TEXT PROVIDED
....

Events & Issues
New Delhi, 30 January 2012
Poor Student Show
INDIA SHINING OR DROWNING?
By Syed Ali Mujtaba
India celebrated its 63rd Republic
Day, like every other year. This time round too it was a grand show at the
historic Rajpath in the Capital, Delhi.
The pomp and gaiety that marked the occasion showcased the country’s
laurels in many spheres of activities. Almost all TV channels gave a
chronological description to this date, India’s progress from January 26,
1950 when it adopted its Constitution and became a Republic.
However,
the positive blushes may pale into a big smirk when we hear that our 15-year-old
students, who were put for the first time on a global stage and tested for
their reading, mathematics and science abilities, stood second to last, only
beating Kyrgyzstan. The recent results of the Organization for Economic
Co-operation and Development (OECD) Secretariat's Programme for International
Student Assessment (PISA), ranked India 72nd out of 73 countries!
The PISA results are based on
data collected from some 5,00,000 students undergoing two hour tests conducted
annually that evaluates the education system worldwide. These are meant to
conduct comparative analyses, across vast international contexts, of
15-year-old students for "reading, mathematical and scientific literacy.”
The 2011
survey reports that China’s Shanghai province scored
the highest in reading and also topped the charts in mathematics and science. In
fact, this Asian power has been on the top for the past several years and it
seems the country's youngsters are unbeatable and are far ahead than their
counterparts.
The survey
noted that more than one-quarter of Shanghai's
15-year-olds demonstrated advance mathematical thinking skills to solve complex
problems, compared to an OECD average of just three per cent. In contrast, India’s
participants from Tamil Nadu and Himachal Pradesh that showcased the country’s education
and development fared miserably at the test. The OECD report notes that this average
Indian is over 200 points behind the global topper!
Comparing
scores, it’s estimated that an Indian eighth grader is at the level of a South
Korean third grader in mathematics abilities or a second-year student from Shanghai when it comes to
reading skills. In the case of scientific literacy levels Tamil Nadu students
had a very mean score that was below the means of all OECD countries, but
better only than Himachal Pradesh.
As per the
report in Himachal Pradesh, 11 per cent of students are estimated to have a
proficiency in reading literacy i.e. at or above the baseline level needed to
participate effectively and productively in life. Obviously, it follows that 89
per cent of students in Himachal are estimated to be below that baseline level.
The
question amongst experts doing the rounds is whether it was a good idea to
select these two States to represent India
in the PISA
programme. Apparently, Tamil Nadu and Himachal Pradesh rank high on human
development indicators among the States. The India Human Development Report
2011, prepared by the Institute of Applied Manpower Research (IAMR),
categorized them as “median” States, putting them significantly ahead of the
national average.

....

PROBLEMS AND TASKS
A) Answer these questions from the article on India's PISA ranking:
(i) What rank did India receive, and out of how many countries?
(ii) Which country was the only one India's students beat?
(iii) What percentage of students in Himachal Pradesh are estimated to be below the baseline level in reading literacy?
B) Using the article on India's PISA ranking, decide whether each statement agrees with it. For each, answer yes or no and quote the words that settle it.
(i) China's Shanghai province scored the highest in reading.
(ii) The PISA tests last three hours.
(iii) The IAMR report categorized Tamil Nadu and Himachal Pradesh as "median" States.
C) Return, word for word, the passage of the article on India's PISA ranking that begins at the words "By Syed Ali" and stops after "became a Republic.".

MATERIAL SUPPLIED
....

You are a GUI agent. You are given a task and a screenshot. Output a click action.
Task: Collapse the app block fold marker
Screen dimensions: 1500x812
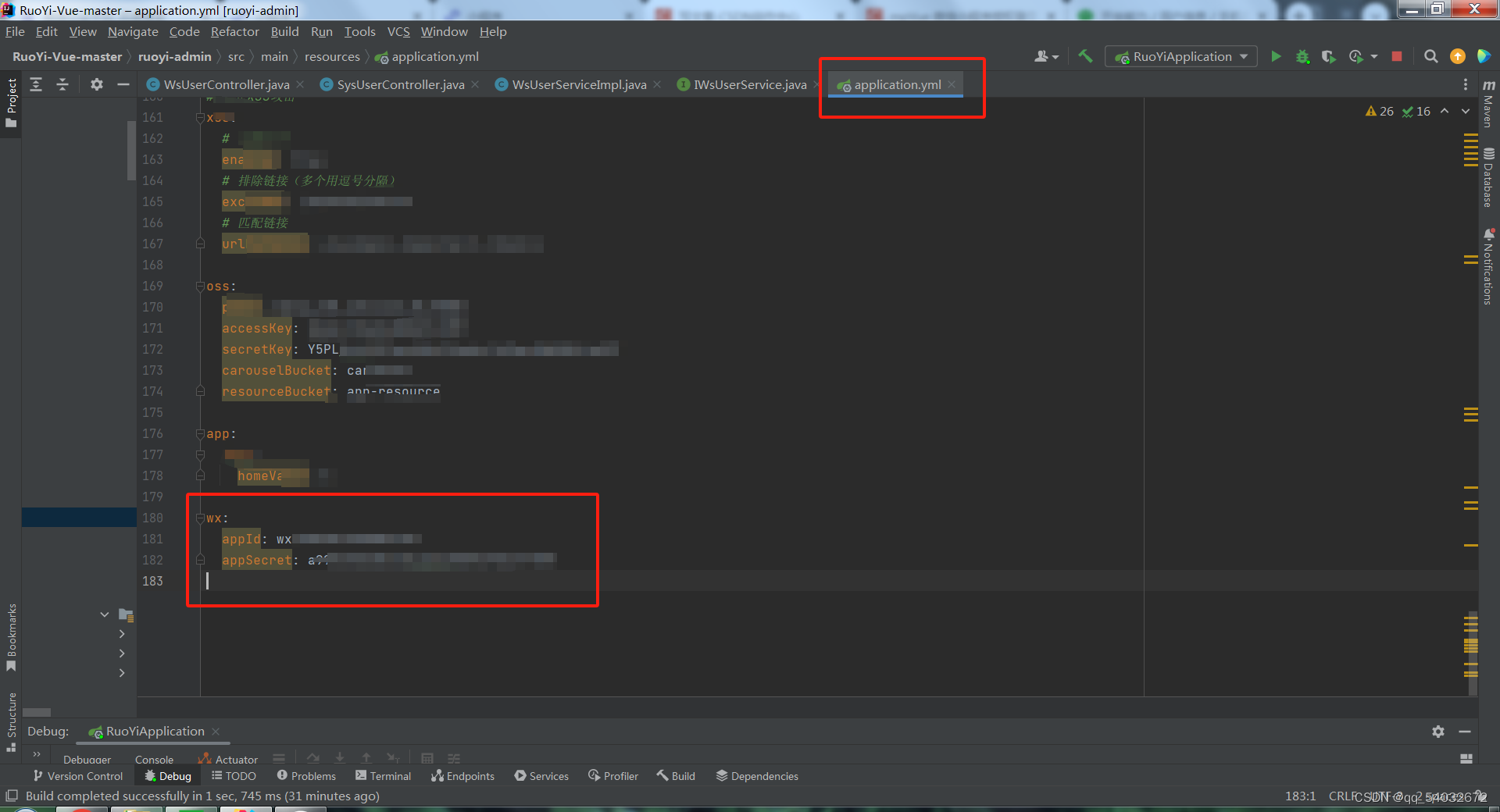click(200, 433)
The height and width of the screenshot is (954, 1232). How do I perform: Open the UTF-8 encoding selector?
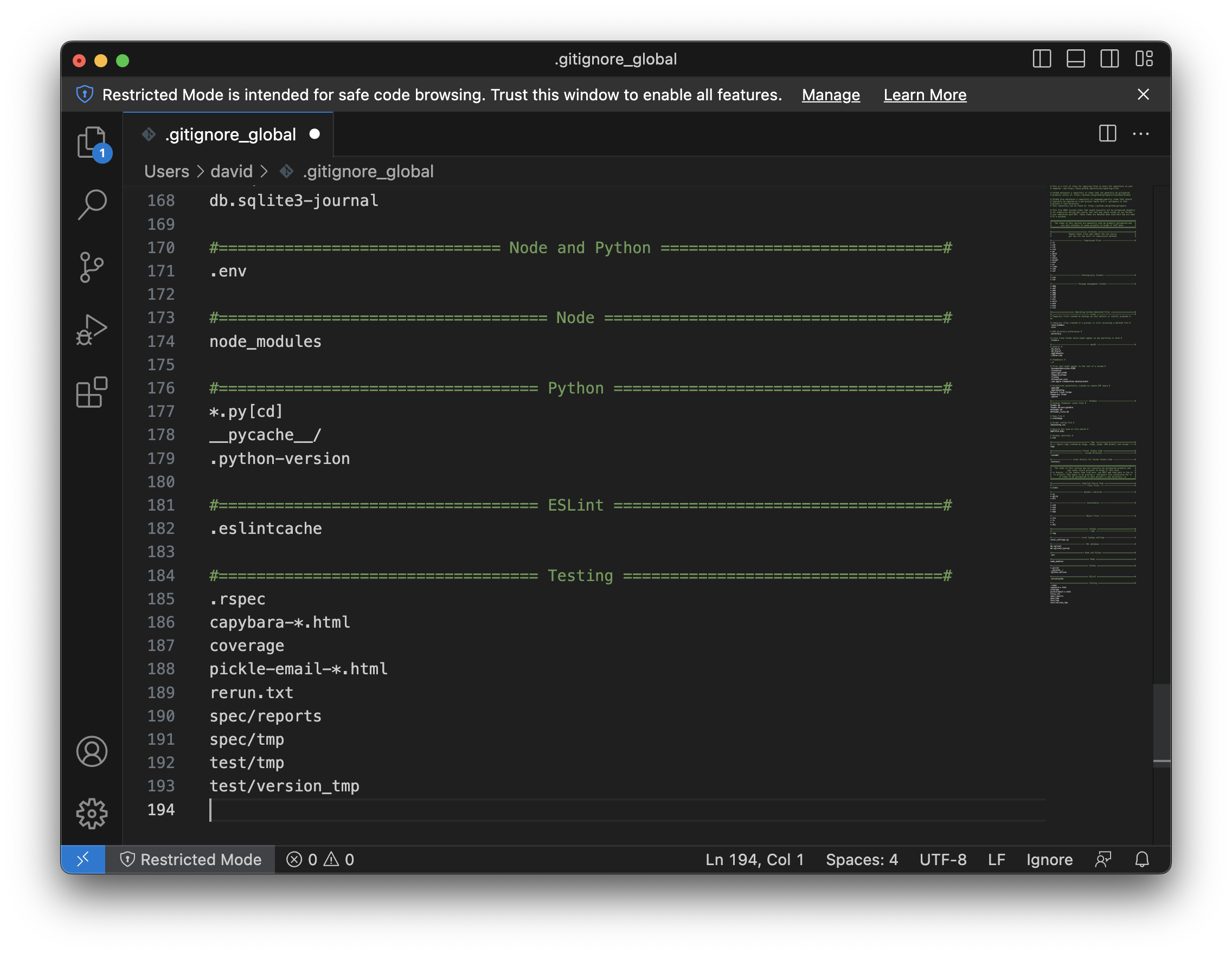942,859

....

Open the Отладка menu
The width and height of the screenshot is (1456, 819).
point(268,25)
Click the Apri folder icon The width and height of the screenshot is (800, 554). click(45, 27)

....

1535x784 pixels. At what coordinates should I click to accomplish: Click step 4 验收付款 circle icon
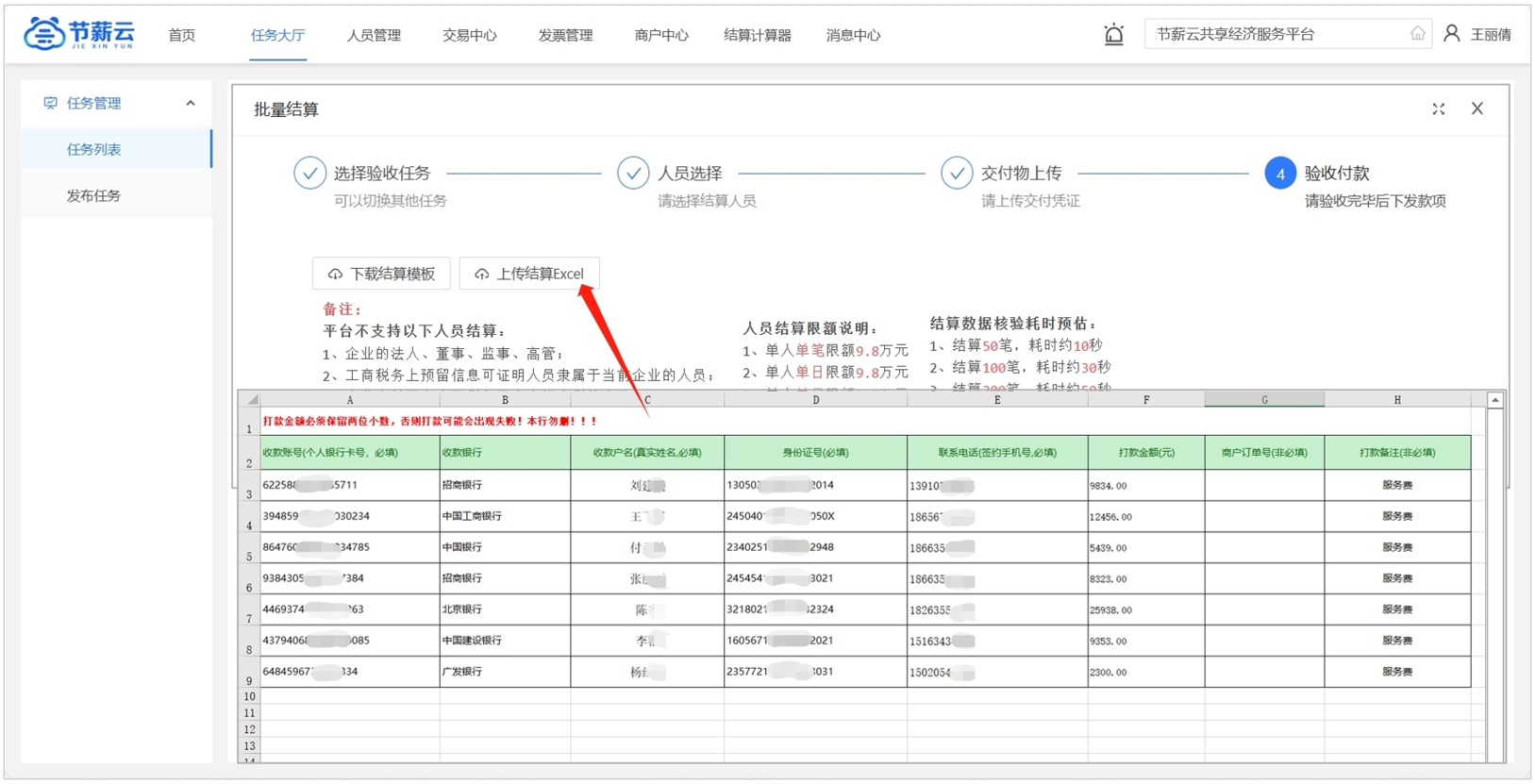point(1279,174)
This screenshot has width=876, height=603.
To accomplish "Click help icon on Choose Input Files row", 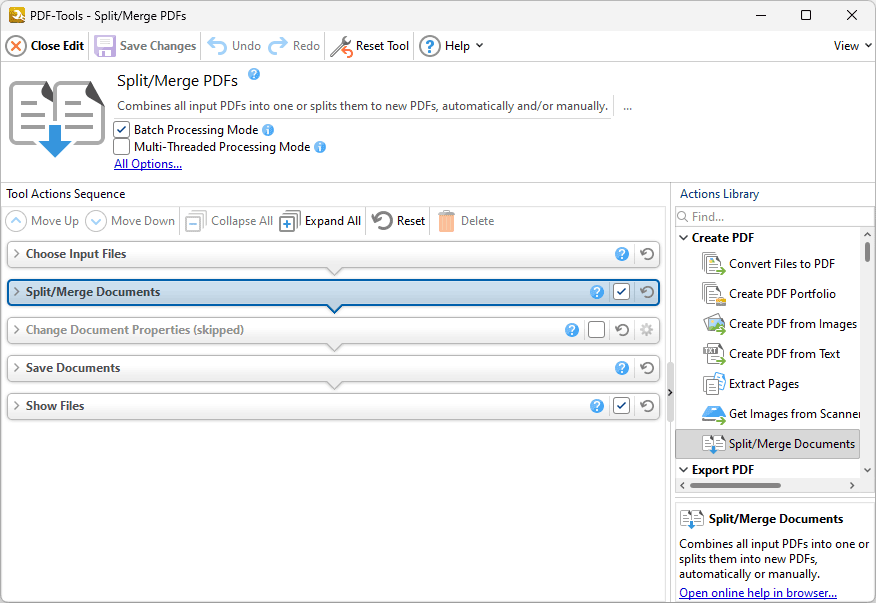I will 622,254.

....

EXERCISE ANSWERS
A)
(i) 72nd out of 73 countries
(ii) Kyrgyzstan
(iii) 89 per cent

B)
(i) Yes: "China’s Shanghai province scored the highest in reading"
(ii) No: "two hour tests conducted annually"
(iii) Yes: "categorized them as “median” States"

C)
By Syed Ali Mujtaba
India celebrated its 63rd Republic
Day, like every other year. This time round too it was a grand show at the
historic Rajpath in the Capital, Delhi.
The pomp and gaiety that marked the occasion showcased the country’s
laurels in many spheres of activities. Almost all TV channels gave a
chronological description to this date, India’s progress from January 26,
1950 when it adopted its Constitution and became a Republic.